No New Trial For Young Man’s ’96 Murder

The man who shot 20-year-old Moses Grant in the head, killing him, more than 25 years ago will not receive a new trial, a single justice of the Supreme Judicial Court ruled last week.

Suffolk County District Attorney Daniel F. Conley said the Jan. 17 decision by Justice Margot Botsford ensures that HASSAN THOMAS will serve out the remainder of his life term for Grant’s 1996 homicide, for which he was convicted of first-degree murder under the theory of deliberate premeditation.

“Moses Grant’s family has endured not only his murder but his killer’s repeated attempts to escape accountability for it,” Conley said. “They probably asked themselves when it would ever end. With this decision, we can finally say it’s over.”

Thomas, then 21, was standing on Stanwood Street in Grove Hall when he saw Grant driving along with two friends. Apparently acting out of enmity over a prior dispute, he produced a handgun, took aim as the car drove by, and shot Grant in the back of the head. Grant died of his injuries.
His two passengers and a bystander – all of whom knew Thomas – later identified him as the gunman.

The high court unanimously affirmed Thomas’ conviction in 1999, rejecting his claims that, among other things, the trial judge acted improperly by providing jurors with a missing witness instruction. Thomas’ trial attorney predicted in his opening statement that jurors would hear alibi testimony from a witness, but later chose not to call that witness. The SJC found no impropriety in a post-trial instruction allowing jurors to consider that fact in their deliberations. His appeal to a federal court on the same grounds was also rejected.

In 2009, Thomas moved for a new trial alleging ineffective assistance on the part of his trial attorney. A Suffolk Superior Court judge denied that motion last year, and Thomas sought to appeal that decision to the SJC through a single justice, a maneuver requiring that he present a “new and substantial issue” for the high court’s consideration.

In that most recent appeal, Thomas claimed that the attorney who represented him at trial and on his first appeal was ineffective with regard to his alibi witnesses, and that he could have brought this claim earlier had he chosen a different appellate attorney.

Botsford rejected that tactic, finding that “the Commonweath’s case against Thomas was very strong.

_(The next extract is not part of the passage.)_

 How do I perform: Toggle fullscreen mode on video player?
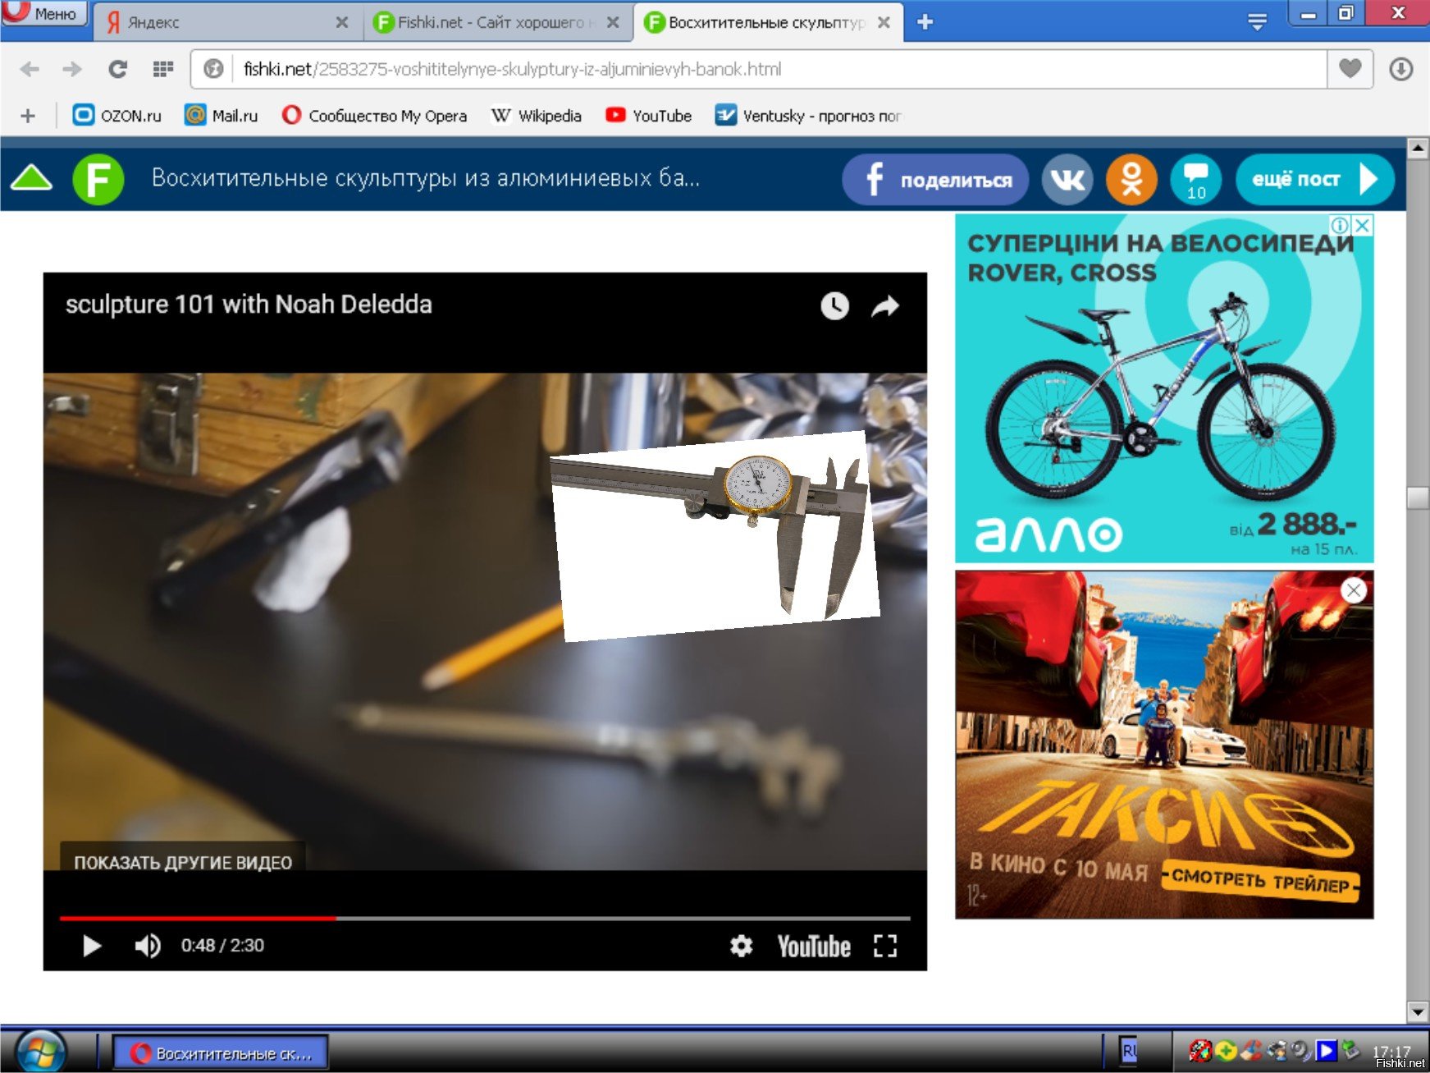tap(885, 946)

There were three eyewitnesses to the crime, all physically very close to the shooting, all of whom knew Thomas beforehand, and all of whom identified him as the person who shot the victim, making those identifications to the police and, with respect to two of the witnesses, to family friends or relatives (or both) close to the time of the shooting …. I am confident that trial counsel’s challenged conduct relating to the alibi witnesses was not ‘likely [to have] deprived [Thomas] of an otherwise available substantial ground of defence’” under a 1974 standard.

Assistant District Attorney Teresa Anderson of Conley’s Appeals Division argued against Thomas’ most recent appeal. Katherine Moran is the DA’s victim-witness advocate assigned to the case. Attorney Robert Sheketoff represented the defendant.